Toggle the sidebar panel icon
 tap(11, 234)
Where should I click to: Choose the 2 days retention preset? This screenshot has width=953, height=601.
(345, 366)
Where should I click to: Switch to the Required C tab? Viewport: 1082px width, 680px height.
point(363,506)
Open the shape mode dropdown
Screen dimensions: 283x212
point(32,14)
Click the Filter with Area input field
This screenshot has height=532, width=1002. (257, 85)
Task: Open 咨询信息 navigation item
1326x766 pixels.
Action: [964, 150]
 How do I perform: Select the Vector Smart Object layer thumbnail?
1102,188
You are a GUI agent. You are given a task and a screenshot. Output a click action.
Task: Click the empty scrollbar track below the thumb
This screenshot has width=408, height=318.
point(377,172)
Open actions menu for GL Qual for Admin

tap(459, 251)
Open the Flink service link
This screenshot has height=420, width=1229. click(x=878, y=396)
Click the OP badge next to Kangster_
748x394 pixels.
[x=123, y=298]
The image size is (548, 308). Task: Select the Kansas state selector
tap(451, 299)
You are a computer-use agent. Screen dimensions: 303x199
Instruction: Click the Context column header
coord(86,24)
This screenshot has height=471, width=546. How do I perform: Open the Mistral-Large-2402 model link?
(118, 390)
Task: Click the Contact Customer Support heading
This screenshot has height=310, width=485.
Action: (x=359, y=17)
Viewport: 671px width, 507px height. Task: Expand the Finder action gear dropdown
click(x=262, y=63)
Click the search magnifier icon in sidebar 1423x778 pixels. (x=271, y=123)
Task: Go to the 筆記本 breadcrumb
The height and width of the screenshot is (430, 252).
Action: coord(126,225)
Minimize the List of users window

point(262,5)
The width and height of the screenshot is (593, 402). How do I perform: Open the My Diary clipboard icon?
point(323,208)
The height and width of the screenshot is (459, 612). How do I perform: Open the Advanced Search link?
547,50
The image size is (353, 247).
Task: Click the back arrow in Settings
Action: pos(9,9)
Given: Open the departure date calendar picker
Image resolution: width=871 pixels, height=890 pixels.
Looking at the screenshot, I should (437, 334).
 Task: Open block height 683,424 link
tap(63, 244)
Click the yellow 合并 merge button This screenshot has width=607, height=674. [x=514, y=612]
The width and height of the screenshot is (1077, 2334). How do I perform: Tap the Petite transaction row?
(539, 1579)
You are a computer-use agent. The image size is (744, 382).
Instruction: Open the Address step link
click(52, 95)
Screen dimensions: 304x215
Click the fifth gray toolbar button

▶ [What the task requires]
Reproduce precisely the span of lines that begins at the line containing "Task: Click the Contact" and ends with the last line of the listing.

▶ [Exercise solution]
Task: Click the Contact Customer Support heading
This screenshot has height=310, width=485.
Action: (x=359, y=17)
Viewport: 671px width, 507px height. Task: Expand the Finder action gear dropdown
click(x=262, y=63)
Click the search magnifier icon in sidebar 1423x778 pixels. (x=271, y=123)
Task: Go to the 筆記本 breadcrumb
The height and width of the screenshot is (430, 252).
Action: coord(126,225)
Minimize the List of users window

point(262,5)
The width and height of the screenshot is (593, 402). How do I perform: Open the My Diary clipboard icon?
point(323,208)
The height and width of the screenshot is (459, 612). How do I perform: Open the Advanced Search link?
547,50
The image size is (353, 247).
Task: Click the back arrow in Settings
Action: pos(9,9)
Given: Open the departure date calendar picker
Image resolution: width=871 pixels, height=890 pixels.
Looking at the screenshot, I should (437, 334).
 Task: Open block height 683,424 link
tap(63, 244)
Click the yellow 合并 merge button This screenshot has width=607, height=674. [x=514, y=612]
The width and height of the screenshot is (1077, 2334). How do I perform: Tap the Petite transaction row?
(539, 1579)
You are a computer-use agent. The image size is (744, 382).
Instruction: Open the Address step link
click(52, 95)
Screen dimensions: 304x215
Click the fifth gray toolbar button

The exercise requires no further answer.